For another: most of the characters being transferred to film are outdated in terms of origin. All due respect to comic book fans, but the US is not rushing to beat the Soviets into space, testing gamma radiation bombs in the desert, or has kids hawking newspapers or reading the news on the radio. So heroes like The Fantastic Four, The Incredible Hulk and Shazam need to be reframed into today’s context for today’s audience to avoid being a nostalgic piece.

When a film doesn’t — as Dick Tracy, The Shadow, The Phantom and The Rocketeer do — it’s poorly received by Hollywood and audiences in their initial release. I saw all four films in the theatre, bought them on DVD and love each and every one of them for their celebration of a different time, but I can remember the poor reviews and dismal responses by audiences who wanted to see the next re-envisioned Batman.

Reiterating the origin for a new audience in recognizable tropes cements an understanding that will, if done right, make the final battle more valuable. The hero feels a real challenge and gets past to triumph. Which then opens the door for a second film in which the hero becomes more confident against a harder villain, and (if there is a third) then gets their confidence undermined by the third.

That’s a trope from the comics as well. Each new writer chooses an aspect of the origin to refocus on. The character gets stronger. And then they get undermined. X-Men is the ultimate example, as that every so often a new villain comes along to threaten the confidence of one member that weakens the entire group: N’astirh, Sinister, Apocalypse, etc. How many times have we seen Reed & Sue on the verge of breaking up? How many times has Peter Parker gone from a high to a deep low? How many times must Bruce Wayne’s loved ones suffer?

Not that this should be conceived as a trilogy initially. I COMPLETELY disagree with Ryan’s assertion that the Lord Of The Rings is the right model to copy; if anything, trilogies (and duologies like the latter Matrix and Back To The Future films) need to be avoided at all costs. The Lord Of The Rings — like many an HBO series I’d add too! — are a single story divided into multiple parts, best valued as a whole. But watch each individual film on its own and you’ll quickly realize that they are quite weak. Fellowship just… ends. There’s no threat and achievement. Nor is there one in the first Hobbit film, either. And cliffhangers suck as well because they automatically negate the sense of satisfaction for the films.

If anything — and I know this is a bit blasphemous to say — comic films should look to the Fast And Furious franchise as to how series should be constructed. Each film, from 4 through 6, is a complete narrative that has a bonus teaser towards the future, much like Marvel’s phase one films do only with a sense of plot. Watching Iron Man 2 and Thor, it was a confirmation of what’s coming; Fast 5 and 6 end on notes you don’t see coming but make you wonder about the next film much like the shocking revelation that Darth Vader was Luke’s father did back in the early 80s.
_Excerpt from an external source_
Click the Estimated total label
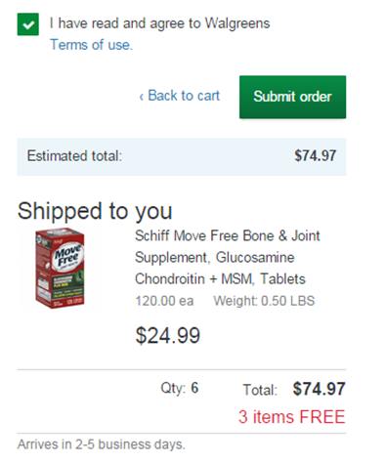[74, 156]
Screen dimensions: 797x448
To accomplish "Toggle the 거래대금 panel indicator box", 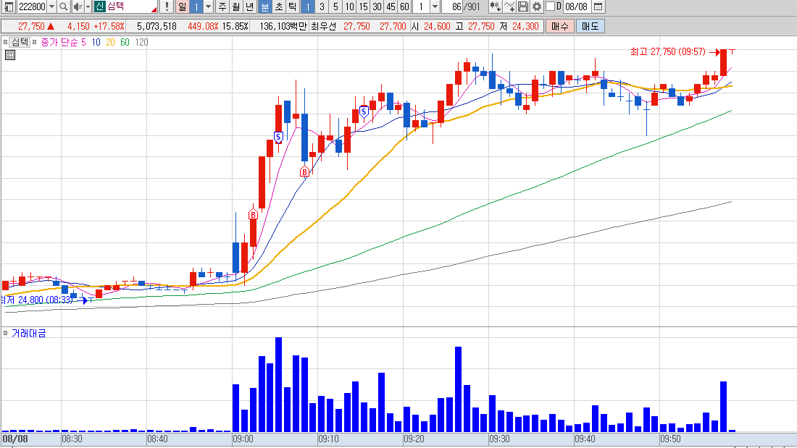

It opens the doors of possibility to create a demand for the next film without assuming there will automatically be a next film in 2/3 years.

Because that’s ultimately the failing of Man Of Steel, Green Lantern, even Iron Man 3 — as well as non-superhero films like Die Hard 5. There’s the automatic assumption that another one will follow soon because the money will flow in from the last. How many times have we seen sequels ignited before the first one hits the screen?

Comicbooks have taught us audiences come and go as characters fluctuate in popularity. Eventually, this will permeate into Hollywood. But for now, Hollywood is happy celebrating nerd culture because it’s the only part of pop culture they haven’t exploited completely.

Brian from Canada

July 10, 2013 at 5:52 pm

Alex, much as I’d like to agree, I think there’s a greater argument against the absorption of the nerd culture by Hollywood and mainstream pop culture that’s being completely missed by this author and that of most responders.

Nerd culture was alternative culture. It emphasized a fandom for something that was not representative of the alpha male/alpha female of upper-middle class America. Those middle class individuals responded to sport, while the upper class responded to high art and theatre. What car you drove made a statement. What labels you wore indicated your social class as well.

But now that they are mixed, the formerly sports/car/fashion oriented are identifying themselves by the same terminology of the nerd. Computer power. Technology. Comic and science fiction icons on their t-shirts. What makes the nerd an outsider has vanished to the point that Peter Parker, in The Amazing Spider-Man, is not the glasses-wearing science type, he’s just the brooding one. The science type — or geek — can also be cool, as representative by the reactions to science on shows like Eureka or the modern Doctor Who. In fact, Luke Smith on Sarah Jane Adventures or even Sheldon on Big Bang Theory now have positive values emphasized beyond their brains which wasn’t something you’d see in the mid-80s or before.

And so nerds feel a sense of loss mixed with anger and resentment. They like seeing their dreams come fulfilled on big screens but don’t want everyone to think they’re an expert or experienced in it from a small sample. It’s a simple matter of protectionism for identity against the marginilization of the jock, and preference over the socially negative gangsta.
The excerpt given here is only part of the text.